The Big Shebang, or, The Author Gives a Semi-Explanation, or, A Possibly Illuminating Untroduction of the New Blog, "Harelip Prayers"

It's finally occurred to me that what the whole point of achieving something fabulous and earth-stopping has always been was to stop the earth—that is, to stop the flow of time. Somehow I thought that if I could do something awesome enough, I would not fall victim to those things that define me as a mortal. I could become, actually, immortal; though the delusion's never stretched far enough to blot out certain death at the end of the line, it did drop a comforting veil over a lot of other shitty certainties about living. I thought that time would stop for me, if only I could pull hard enough to get ahead of it.

This has been articulated many times, by many people who are much smarter than me. Maybe it's the kind of thing you have to see to believe. After so many years in a weird gritty torpedo implosion, though, one might realize that the center is oneself.
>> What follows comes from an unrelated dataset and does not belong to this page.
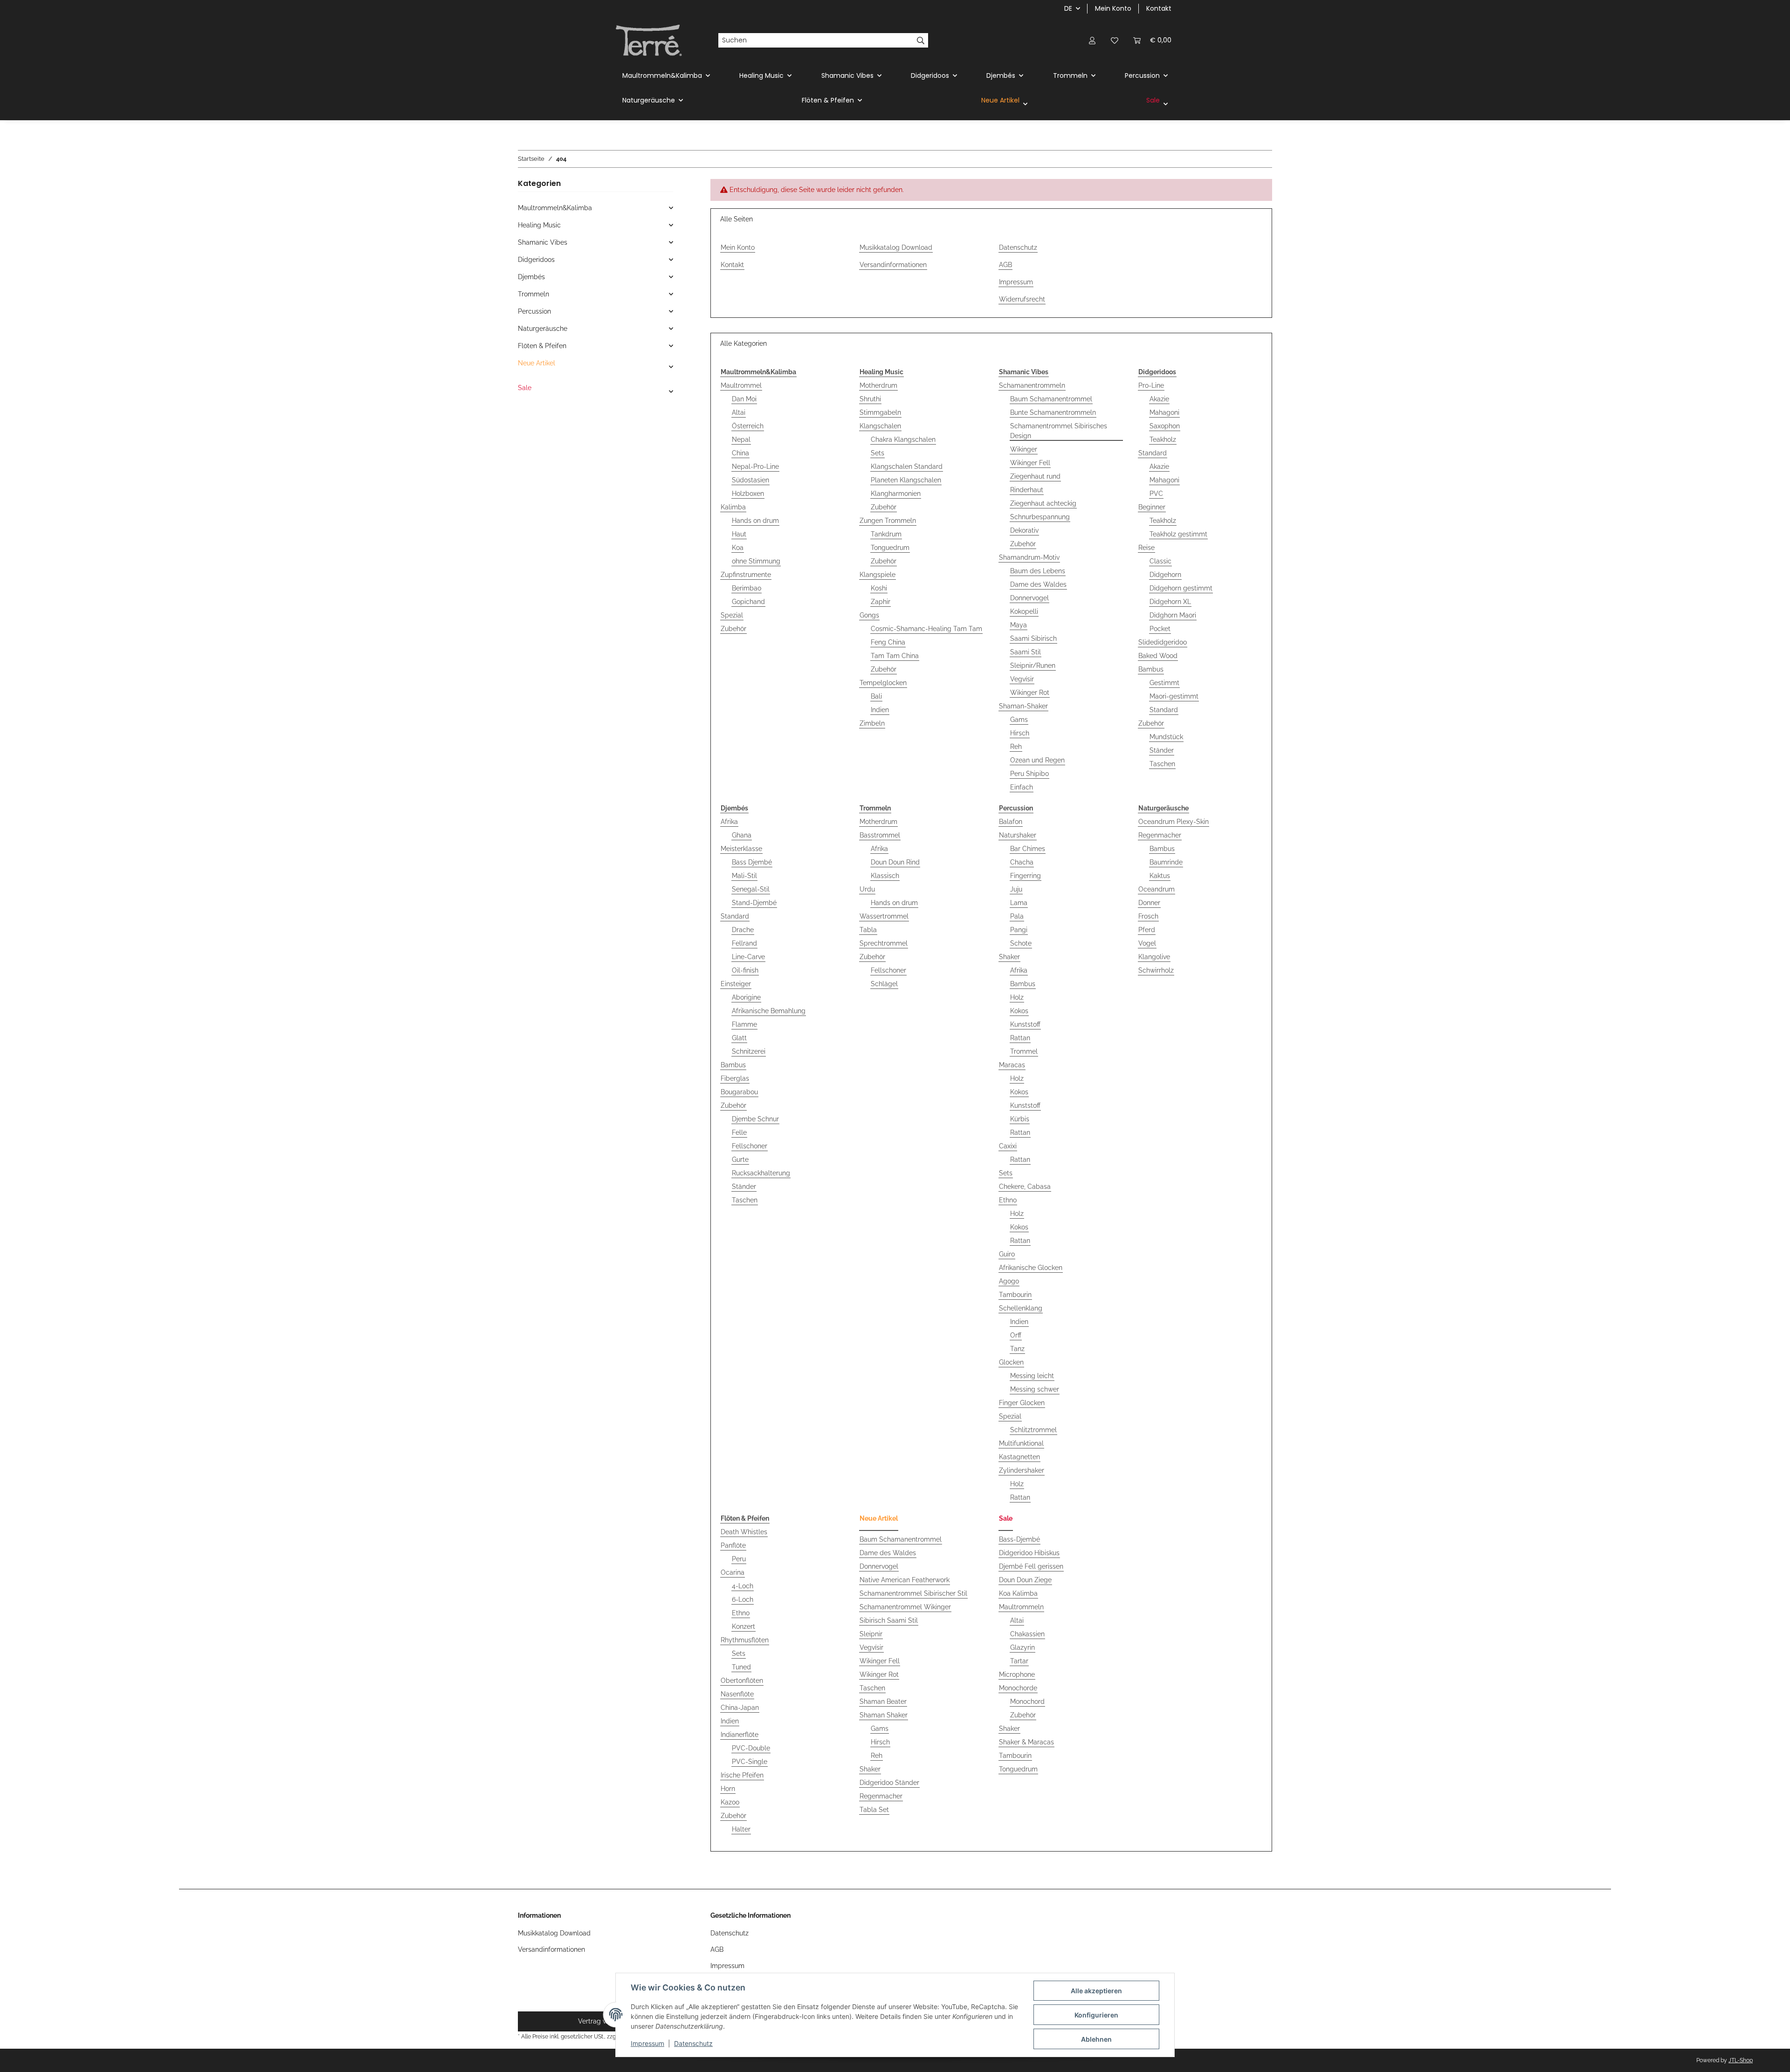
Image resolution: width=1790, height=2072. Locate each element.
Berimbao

Whether or not it sounds like bullshit when one writes it as one's first entry in one's anonymous online journal, which one has chosen not to preface with any kind of face-saving disclaimer.

Alternate entry titles:
Why I Kind of Actually Want a Farm and Seven Adopted Laotian Kids
Boringly Famous or Famously Boring
Household Drudging: Doing and Liking It
Non Is Not Under (Achievement) (No seriously!)
The Opposite of the Opposite of The Ten Thousand Things

The point is, although it's blasphemy in an American society to say that a plurality of experience is not the only way to be happy, I've begun to suspect that:

1. since there's no way to stop time, and life happens anyway,
2. and therefore the choices that you don't make affect the course of things as profoundly as the choices that you do make,
3. and eventually you just die, THEN the only choice you have is to
4. fumble around like a blind fool wearing a clownsuit, and
5. possibly tell stories (for myriad purposes), knowing
6. that things will "end up", albeit maybe not “like they should”, and that
7. someone ought to be keeping track of the marvelous patterns things tend to create when left to their own blind-fool-in-a-clownsuit type devices.

The final moral of the big shebang being: I want to be a writer, and publishing "works" on a blog, even an anonymous blog, makes me feel like a bumbling, stumbling, fumbling, silly blind fool in a clownsuit. But man, I am bout to give out if I do not. And I have a tug, a sort of obligation, that I don't know the source of, that says to watch and see what designs my stumble-bumbling might draw up. So watch out, Horatio Alger. These are my harelip prayers.